Вскоре после того, как забрали посуду после завтрака, я вытащил стопку фотографий. Это были не вырезки из какого-то журнала, а настоящие чёрно-белые фотографии восемь на десять [дюймов, 20х25 см]. Вместо того, чтобы рассматривать их, я один за другим сложил из них самолётики и стал запускать их в сторону окна. Это не заняло много времени. Когда я бросал третий, то услышал, как дверь рядом со мной открылась и быстрые шаги направились по коридору к лестнице. Через пять минут чьи-то ноги подбежали к моей двери. Звякнули ключи и дверь открылась.
- Что, чёрт тебя дери, ты делаешь, мальчик? - спросил вошедший человек в белом, который, как я видел, выводил мальчиков из других комнат.
Я пожал плечами.
- Делаю самолётики.
- Дай их мне! - он кинулся хватать оставшиеся фотографии со стола и стал подбирать валяющиеся по комнате, там, где они упали в виде самолётиков. Казалось, что он не волновался насчёт того, что я могу прыгнуть на него, как те, что приносили пищу. Я подумал, что это тоже было притворством.
- Так что ещё мне делать целый день. Я даже не знаю, почему я тут. Я хочу поговорить с доктором.
- Ты тупой придурок! Ты знаешь, сколько это стоит? - он показал на измятые фотографии, гневно взглянул на меня и вышел вон.
- Так когда я смогу с кем-нибудь поговорить? - крикнул я, когда он закрывал дверь.
Ответа не было.
Я понятия не имею, как протянул выходные. Кроме еды, абсолютно ничего не нарушало монотонное небытиё каждого дня, каждого часа. Я даже попытался бежать на месте на моей кровати, но не мог сохранить равновесие. В конце каждого из упражнений становилось больно, нарастало напряжение. Мне не хватало пищи, чтобы поддерживать нужную форму. Я попытался выяснить, что, если вырвать защитный экран и его раму из стены и попробовать с их помощью взломать и вырватьрешётку снаружной стороны. Но любому идиоту было понятно, что самая прочная часть рамы сетчатого экрана не годиться для этой решётки.

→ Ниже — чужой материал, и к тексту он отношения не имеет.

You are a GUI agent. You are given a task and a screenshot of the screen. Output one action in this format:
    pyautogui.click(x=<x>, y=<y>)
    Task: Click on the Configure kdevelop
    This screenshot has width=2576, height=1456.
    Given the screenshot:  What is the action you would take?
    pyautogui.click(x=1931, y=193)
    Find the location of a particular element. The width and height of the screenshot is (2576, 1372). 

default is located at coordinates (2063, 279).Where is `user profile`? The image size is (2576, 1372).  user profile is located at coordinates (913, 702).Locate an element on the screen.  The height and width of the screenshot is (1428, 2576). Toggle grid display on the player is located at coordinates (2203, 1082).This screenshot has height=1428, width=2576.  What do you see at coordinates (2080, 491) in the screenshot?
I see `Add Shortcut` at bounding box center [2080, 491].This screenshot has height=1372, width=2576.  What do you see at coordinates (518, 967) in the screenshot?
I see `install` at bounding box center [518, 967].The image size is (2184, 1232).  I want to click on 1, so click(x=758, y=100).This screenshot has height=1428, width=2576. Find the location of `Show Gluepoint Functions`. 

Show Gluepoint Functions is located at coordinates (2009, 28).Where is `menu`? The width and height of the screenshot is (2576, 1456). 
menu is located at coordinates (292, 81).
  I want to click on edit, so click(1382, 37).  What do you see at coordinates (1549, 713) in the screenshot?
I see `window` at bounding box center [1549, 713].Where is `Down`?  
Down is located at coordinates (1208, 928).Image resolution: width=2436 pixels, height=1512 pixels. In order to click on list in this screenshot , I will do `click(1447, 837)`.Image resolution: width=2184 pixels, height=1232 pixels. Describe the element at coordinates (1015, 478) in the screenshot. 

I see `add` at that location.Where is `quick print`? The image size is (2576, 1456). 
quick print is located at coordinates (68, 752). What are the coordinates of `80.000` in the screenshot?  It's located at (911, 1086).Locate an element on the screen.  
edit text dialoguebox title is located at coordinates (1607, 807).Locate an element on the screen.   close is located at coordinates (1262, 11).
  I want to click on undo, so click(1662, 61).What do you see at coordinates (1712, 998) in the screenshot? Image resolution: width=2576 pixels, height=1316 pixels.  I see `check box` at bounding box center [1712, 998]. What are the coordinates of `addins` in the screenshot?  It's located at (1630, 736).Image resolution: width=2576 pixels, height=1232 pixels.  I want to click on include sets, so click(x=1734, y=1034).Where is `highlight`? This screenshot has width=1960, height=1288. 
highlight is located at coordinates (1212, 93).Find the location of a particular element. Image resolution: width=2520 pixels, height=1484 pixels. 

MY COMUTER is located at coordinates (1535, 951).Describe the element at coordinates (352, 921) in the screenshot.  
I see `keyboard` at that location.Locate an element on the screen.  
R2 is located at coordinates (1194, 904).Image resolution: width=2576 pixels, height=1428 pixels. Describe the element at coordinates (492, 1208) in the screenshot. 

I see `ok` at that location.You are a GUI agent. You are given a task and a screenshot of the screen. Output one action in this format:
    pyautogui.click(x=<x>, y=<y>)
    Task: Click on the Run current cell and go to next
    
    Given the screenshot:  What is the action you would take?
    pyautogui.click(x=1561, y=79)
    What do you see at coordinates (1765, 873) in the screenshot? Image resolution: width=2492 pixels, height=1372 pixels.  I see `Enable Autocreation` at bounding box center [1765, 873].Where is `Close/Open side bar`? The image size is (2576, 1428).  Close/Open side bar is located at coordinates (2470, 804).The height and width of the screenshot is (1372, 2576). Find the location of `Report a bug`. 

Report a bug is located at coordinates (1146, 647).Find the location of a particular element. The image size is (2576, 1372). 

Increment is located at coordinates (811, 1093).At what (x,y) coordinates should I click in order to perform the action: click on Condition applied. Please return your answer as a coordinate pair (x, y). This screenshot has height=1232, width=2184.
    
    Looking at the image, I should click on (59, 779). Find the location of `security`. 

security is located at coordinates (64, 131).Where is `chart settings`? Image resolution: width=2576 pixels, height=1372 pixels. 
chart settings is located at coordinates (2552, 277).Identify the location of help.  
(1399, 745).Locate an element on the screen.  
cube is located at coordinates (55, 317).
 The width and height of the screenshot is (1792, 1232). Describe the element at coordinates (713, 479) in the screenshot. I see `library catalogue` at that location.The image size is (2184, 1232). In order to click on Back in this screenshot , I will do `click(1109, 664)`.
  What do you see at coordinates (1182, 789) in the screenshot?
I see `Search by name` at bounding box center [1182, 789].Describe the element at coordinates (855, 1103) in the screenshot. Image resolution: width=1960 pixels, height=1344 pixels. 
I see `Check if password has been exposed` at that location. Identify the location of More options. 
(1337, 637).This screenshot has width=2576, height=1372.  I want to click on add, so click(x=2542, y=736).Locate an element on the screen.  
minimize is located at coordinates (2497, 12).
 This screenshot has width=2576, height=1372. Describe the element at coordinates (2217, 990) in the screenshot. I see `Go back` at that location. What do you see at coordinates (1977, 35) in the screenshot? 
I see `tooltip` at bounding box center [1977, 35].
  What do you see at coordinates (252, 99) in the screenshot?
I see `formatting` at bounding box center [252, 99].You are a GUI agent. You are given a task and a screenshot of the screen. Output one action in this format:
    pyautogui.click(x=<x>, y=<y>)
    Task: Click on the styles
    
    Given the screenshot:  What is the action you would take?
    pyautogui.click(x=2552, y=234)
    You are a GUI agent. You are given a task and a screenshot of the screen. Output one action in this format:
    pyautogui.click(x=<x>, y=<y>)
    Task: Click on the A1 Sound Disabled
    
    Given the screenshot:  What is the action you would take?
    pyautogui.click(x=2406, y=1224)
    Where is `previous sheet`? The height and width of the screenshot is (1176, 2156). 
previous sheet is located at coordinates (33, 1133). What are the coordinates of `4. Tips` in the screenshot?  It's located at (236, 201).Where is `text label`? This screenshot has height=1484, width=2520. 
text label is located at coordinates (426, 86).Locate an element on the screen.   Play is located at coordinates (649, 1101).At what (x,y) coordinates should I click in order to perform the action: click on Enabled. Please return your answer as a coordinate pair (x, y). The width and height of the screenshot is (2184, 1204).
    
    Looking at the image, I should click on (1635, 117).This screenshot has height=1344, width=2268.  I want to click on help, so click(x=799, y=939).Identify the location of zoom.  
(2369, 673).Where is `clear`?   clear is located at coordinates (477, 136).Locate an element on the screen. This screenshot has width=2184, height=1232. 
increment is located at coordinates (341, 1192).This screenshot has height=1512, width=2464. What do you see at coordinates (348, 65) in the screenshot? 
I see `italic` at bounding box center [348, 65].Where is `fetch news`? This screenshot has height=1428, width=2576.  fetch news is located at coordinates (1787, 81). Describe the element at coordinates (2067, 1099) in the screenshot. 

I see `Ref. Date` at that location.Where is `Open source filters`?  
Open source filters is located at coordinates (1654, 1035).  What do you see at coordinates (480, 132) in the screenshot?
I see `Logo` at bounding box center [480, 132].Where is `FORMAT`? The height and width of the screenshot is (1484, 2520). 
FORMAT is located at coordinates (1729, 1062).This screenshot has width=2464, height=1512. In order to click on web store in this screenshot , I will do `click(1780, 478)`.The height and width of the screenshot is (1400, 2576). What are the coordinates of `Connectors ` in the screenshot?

Если бы я смог выломать рамку экрана, то попробовал бы его в качестве зубила, для того, чтобы отковырять решётку от стены. Конечно, делать это пришлось бы под наблюдением зеркала над столом.
Мне нужно было выйти из этой комнаты.
Утром в понедельник, если это был понедельник, пошёл дождь. На завтрак был водянистый омлет, холодные тосты и морс, который я спустил в унитаз. Вскоре после того, как посуду забрали, на этаж поднялись люди, чтобы забрать куда-то мальчиков. К моему изумлению, мою дверь открыли второй. Тот же грубый человек, остановивший меня, когда я портил фотографии, произнёс:
- Выходи, малыш.
- Куда?
- Ты сказал, что хочешь видеть доктора. Он сказал привести тебя, так что давай, выходи.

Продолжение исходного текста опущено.